Page extract:
====================

The results of present study indicated the leaded water consumption could successfully elevate the whole blood lead concentrations in both mothers and their neonates. Because lead crosses through the placental barrier freely, it will be logical if maternal lead exposure during pregnancy increases lead levels in neonates. Our results confirm the previously human and animal studies reported findings that maternal lead burden is an important determinant of infant lead levels. It is necessary to note that this observation was relevant to human pregnancy because most women are likely to have limited exposure to lead during pregnancy, but may have considerable body lead burdens from a history of lead exposure, including exposure during childhood [23-26].

====================

Record excerpts:
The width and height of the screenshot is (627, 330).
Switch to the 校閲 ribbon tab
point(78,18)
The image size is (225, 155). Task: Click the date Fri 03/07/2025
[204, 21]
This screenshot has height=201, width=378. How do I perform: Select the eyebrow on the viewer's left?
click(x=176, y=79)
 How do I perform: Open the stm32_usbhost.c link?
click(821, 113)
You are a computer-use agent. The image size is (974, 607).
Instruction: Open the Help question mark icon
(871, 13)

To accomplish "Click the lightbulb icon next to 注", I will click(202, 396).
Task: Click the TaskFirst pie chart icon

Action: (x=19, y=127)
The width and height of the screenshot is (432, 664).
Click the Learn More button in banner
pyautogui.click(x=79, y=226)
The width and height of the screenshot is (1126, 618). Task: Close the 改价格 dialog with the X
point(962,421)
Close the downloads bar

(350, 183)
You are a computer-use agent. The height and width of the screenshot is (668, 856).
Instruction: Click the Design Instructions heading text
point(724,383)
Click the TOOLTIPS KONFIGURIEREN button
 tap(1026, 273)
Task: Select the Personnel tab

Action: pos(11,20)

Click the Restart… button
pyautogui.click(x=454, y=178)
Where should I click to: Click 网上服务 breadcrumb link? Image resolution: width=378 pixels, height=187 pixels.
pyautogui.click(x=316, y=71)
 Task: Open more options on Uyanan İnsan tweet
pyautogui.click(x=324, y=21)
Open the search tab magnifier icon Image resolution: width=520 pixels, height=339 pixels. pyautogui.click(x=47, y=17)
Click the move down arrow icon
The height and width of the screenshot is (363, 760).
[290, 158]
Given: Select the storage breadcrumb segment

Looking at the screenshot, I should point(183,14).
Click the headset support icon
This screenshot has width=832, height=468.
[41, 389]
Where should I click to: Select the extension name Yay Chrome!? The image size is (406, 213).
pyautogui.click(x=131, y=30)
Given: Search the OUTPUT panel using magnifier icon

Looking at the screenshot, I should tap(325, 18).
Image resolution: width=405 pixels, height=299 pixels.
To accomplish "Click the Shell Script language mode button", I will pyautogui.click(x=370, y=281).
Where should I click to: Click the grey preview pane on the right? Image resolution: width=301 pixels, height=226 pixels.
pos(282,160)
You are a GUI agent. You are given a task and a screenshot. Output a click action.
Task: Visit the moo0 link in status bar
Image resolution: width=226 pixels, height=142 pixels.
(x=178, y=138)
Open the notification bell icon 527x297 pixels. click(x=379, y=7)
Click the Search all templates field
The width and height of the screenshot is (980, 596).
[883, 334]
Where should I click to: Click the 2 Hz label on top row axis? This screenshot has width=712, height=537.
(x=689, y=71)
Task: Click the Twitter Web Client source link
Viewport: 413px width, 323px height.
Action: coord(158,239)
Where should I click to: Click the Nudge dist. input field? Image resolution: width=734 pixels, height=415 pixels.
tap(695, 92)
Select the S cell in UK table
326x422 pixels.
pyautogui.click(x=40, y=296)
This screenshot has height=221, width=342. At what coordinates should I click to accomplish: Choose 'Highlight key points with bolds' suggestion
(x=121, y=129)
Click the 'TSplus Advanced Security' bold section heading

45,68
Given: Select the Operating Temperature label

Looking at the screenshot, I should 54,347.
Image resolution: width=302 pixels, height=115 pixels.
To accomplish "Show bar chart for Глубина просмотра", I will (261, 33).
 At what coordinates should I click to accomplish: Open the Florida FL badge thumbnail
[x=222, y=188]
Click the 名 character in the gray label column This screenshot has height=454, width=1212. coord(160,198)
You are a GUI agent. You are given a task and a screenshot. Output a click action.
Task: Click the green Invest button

====================

Tasks:
**A.** Answer these questions about the passage on lead exposure in pregnancy:
(i) What did leaded water consumption elevate in both mothers and their neonates?
(ii) What property of lead makes it logical that maternal exposure during pregnancy increases lead levels in neonates?
(iii) What may give women considerable body lead burdens even with limited exposure during pregnancy?
**B.** Can you write the next few sentences of the passage on lead exposure in pregnancy, continuing from its final sentence?

Task responses:
**A.**
(i) The whole blood lead concentrations.
(ii) Lead crosses through the placental barrier freely.
(iii) A history of lead exposure, including exposure during childhood.

**B.**
Our data also showed significantly higher lead contents in bone of neonates born to lead exposed rats than that of controls. It is well documented that lead has the affinity to accumulate in the bone throughout development, and has direct and indirect effects on growth. The mechanisms behind lead effects on growth seem to involve actions at different sites. Lead may affect directly on osteoblast function, interfere with vitamin D metabolism or with calcium’s role as a cellular messenger in its endocrine functions, or it may act as a depressant of food intake [6, 8, 23, 24].

The histological results in our study showed an apparent defect in ossification of growth cartilage plates in neonates that exposed with lead in prenatal period. These observations add to the recent accumulating evidence suggesting that intrauterine lead exposure inhibits bone formations in experimental animals. Many previous studies have shown that the lead localizes in areas of bone mineralization and can cause bone malformations in the rat and mouse fetuses, delay growth plate chondrocyte maturation, inhibit bone formation in dogs, and inhibit mineralization in vivo during ectopic bone induction [6, 7, 24].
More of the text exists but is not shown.